The melanocortin pathway is an important participant in the regulation of skin pigmentation, steroidogenesis, obesity, energy homeostasis, and exocrine gland function. Melanocortin agonists contain the putative sequence 'His-Phe-Arg-Trp', which has been designated as the 'message' sequence for melanocortin peptides, and this sequence has been hypothesized to adopt a bioactive reverse turn conformation. Exploring the relationship between its structure and biological activity, we report the synthesis and evaluation of seven aza-analogs of the potent melanocortin receptor agonist Ac-His-D-Phe-Arg-Trp-NH2. Aza-amino acids, in which the alpha-carbon was replaced by nitrogen, were inserted along the peptide sequence to probe the importance of local configuration and turn conformation on the biology of this tetrapeptide.

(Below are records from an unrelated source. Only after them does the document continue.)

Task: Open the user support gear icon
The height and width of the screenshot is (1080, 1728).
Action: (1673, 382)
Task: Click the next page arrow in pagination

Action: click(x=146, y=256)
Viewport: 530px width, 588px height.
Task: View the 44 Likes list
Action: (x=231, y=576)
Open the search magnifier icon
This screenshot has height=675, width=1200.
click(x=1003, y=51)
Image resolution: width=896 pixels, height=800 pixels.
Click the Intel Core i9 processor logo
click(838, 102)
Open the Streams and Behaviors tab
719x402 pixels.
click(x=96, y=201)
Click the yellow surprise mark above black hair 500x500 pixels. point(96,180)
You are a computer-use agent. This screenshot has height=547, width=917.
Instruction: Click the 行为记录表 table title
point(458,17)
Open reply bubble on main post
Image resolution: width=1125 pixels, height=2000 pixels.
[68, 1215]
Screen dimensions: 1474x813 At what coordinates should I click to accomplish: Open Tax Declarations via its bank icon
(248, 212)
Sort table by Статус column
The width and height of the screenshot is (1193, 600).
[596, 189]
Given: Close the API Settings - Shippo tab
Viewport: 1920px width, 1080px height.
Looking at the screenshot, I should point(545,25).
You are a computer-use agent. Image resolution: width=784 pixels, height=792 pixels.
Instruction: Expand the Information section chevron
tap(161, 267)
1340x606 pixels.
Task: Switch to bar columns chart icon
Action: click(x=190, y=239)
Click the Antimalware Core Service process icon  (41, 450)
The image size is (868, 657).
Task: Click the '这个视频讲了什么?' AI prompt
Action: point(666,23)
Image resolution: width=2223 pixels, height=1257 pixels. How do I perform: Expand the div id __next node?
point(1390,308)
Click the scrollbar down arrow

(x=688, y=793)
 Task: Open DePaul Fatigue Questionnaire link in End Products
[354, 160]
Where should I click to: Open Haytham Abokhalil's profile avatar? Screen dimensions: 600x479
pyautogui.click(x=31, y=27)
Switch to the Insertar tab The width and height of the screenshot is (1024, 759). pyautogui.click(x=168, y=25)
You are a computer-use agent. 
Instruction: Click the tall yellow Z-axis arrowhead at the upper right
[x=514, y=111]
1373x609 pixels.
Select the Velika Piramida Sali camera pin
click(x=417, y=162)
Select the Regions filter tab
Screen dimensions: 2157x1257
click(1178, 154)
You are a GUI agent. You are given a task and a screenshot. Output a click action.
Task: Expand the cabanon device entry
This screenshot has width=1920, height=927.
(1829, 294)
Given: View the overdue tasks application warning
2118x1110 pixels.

Although systematic substitution of aza-amino acids for the D-Phe and Arg residues led to a significant loss of activity relative to the parent peptide for all melanocortin receptor subtypes examined, substitution of aza-amino acids at the C-terminal Trp residue gave analogs equipotent to the parent peptide. In summary, the aza-scan has demonstrated that recognition of this tetrapeptide by the melanocortin receptors is particularly sensitive to modifications of configuration and conformation at the D-Phe and Arg residues versus the Trp amino acid. In light of aza-residues imparting resistance from enzymatic degradation, C-terminal aza-amino acid analogs may be used to design new peptide mimics with enhanced metabolic stability.